> Stored data:
****************************************

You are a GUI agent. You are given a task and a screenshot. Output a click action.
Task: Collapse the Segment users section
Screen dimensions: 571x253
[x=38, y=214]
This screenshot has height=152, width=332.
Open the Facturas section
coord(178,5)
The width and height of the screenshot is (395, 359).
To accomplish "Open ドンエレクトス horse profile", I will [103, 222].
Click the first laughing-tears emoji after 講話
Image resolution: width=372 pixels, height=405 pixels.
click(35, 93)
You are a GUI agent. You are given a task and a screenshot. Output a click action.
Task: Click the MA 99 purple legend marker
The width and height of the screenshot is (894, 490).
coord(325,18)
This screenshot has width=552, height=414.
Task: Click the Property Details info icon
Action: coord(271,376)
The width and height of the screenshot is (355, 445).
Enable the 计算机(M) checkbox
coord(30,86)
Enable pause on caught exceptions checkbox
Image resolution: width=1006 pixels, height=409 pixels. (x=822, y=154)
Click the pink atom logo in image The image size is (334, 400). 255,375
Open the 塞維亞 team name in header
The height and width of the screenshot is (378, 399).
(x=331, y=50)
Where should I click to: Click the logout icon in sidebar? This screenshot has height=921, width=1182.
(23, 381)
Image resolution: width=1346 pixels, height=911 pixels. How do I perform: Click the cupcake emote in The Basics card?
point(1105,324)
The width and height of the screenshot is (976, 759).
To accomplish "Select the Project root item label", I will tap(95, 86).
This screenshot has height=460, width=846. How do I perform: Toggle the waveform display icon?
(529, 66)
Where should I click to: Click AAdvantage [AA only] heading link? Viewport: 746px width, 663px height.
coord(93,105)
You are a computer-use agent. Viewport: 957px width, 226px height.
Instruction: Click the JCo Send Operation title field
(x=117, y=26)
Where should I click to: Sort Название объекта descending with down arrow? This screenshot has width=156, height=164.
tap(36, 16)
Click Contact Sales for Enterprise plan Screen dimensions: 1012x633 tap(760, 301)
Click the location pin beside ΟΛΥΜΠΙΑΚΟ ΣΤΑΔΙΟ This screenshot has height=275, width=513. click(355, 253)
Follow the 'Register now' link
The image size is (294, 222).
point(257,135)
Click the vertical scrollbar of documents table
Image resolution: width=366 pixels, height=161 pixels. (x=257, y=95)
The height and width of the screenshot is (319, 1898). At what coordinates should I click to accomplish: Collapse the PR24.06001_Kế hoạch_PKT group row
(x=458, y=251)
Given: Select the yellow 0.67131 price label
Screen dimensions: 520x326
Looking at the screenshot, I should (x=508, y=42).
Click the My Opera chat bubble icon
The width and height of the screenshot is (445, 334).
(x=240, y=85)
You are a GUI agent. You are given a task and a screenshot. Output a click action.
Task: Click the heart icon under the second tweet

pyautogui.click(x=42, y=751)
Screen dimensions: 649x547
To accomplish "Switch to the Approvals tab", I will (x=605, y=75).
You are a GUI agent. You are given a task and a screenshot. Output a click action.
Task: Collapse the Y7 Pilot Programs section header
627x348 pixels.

****************************************

> Activity: The lines you need are those holding the word "Select"; copy each of them from the material above.

> Result of the task:
To accomplish "Select the Project root item label", I will tap(95, 86).
Given: Select the yellow 0.67131 price label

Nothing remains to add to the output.